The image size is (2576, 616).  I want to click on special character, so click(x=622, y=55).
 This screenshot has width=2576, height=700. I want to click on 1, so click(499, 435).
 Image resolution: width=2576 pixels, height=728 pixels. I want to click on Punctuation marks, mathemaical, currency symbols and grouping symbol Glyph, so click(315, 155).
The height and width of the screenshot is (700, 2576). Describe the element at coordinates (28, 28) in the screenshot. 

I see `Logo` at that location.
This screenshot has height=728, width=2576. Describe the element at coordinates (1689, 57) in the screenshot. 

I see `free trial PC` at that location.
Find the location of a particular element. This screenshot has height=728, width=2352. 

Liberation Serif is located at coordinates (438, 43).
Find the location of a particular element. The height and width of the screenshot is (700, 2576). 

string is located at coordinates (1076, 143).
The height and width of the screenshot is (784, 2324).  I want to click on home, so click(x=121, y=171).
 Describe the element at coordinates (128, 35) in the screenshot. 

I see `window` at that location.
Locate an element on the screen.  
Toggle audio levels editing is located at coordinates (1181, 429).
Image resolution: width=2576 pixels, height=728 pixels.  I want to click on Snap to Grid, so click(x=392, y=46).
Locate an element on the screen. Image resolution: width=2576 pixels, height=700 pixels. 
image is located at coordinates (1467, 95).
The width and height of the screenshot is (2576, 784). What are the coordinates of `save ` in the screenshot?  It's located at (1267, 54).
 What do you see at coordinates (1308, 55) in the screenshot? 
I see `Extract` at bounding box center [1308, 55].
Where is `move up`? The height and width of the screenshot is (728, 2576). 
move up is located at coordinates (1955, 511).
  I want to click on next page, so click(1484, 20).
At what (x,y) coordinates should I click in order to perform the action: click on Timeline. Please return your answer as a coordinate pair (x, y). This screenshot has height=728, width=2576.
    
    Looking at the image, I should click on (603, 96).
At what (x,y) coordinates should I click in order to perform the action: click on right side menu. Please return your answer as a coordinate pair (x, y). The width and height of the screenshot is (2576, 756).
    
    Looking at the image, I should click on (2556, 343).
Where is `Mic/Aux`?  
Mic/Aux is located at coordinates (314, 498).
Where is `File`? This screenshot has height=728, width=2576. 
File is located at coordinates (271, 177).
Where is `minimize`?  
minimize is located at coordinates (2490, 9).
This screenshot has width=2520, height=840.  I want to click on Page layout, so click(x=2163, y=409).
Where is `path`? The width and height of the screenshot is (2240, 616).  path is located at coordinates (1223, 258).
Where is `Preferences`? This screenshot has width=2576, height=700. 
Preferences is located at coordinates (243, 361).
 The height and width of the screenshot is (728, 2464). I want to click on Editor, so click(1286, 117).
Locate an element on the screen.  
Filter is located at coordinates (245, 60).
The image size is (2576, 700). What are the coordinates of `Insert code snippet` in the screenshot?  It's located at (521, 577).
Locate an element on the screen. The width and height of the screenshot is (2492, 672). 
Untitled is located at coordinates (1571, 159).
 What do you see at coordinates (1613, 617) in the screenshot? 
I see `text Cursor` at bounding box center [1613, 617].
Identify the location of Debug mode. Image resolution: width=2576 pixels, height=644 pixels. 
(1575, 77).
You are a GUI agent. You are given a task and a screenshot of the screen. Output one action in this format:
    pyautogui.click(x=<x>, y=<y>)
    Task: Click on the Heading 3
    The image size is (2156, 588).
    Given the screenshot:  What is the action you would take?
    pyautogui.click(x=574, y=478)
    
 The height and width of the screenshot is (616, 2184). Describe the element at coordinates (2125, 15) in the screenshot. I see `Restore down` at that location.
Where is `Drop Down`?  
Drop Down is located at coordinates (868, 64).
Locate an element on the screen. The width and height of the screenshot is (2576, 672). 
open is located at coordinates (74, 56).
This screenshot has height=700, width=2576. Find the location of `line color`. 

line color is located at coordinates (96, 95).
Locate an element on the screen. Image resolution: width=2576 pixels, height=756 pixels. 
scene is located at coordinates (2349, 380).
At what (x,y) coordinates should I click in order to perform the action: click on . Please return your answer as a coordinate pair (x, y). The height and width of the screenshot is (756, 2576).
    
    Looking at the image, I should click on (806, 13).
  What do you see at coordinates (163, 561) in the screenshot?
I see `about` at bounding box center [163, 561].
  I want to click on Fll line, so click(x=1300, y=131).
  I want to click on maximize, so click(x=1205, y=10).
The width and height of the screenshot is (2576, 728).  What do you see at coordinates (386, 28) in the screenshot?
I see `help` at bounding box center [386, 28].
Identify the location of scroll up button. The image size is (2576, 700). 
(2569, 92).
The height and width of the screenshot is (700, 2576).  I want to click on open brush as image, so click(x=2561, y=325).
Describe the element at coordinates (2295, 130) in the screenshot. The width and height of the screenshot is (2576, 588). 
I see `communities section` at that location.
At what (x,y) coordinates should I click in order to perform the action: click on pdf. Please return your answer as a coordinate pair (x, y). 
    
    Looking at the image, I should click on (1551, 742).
○ ○ ○ ○ ○
Reproduce the part of the listing that starts with the line containing "This screenshot has height=700, width=2576." and continues through the line containing "I want to click on maximize, so", changing nothing.

This screenshot has height=700, width=2576. Find the location of `line color`. 

line color is located at coordinates (96, 95).
Locate an element on the screen. Image resolution: width=2576 pixels, height=756 pixels. 
scene is located at coordinates (2349, 380).
At what (x,y) coordinates should I click in order to perform the action: click on . Please return your answer as a coordinate pair (x, y). The height and width of the screenshot is (756, 2576).
    
    Looking at the image, I should click on (806, 13).
  What do you see at coordinates (163, 561) in the screenshot?
I see `about` at bounding box center [163, 561].
  I want to click on Fll line, so click(x=1300, y=131).
  I want to click on maximize, so click(x=1205, y=10).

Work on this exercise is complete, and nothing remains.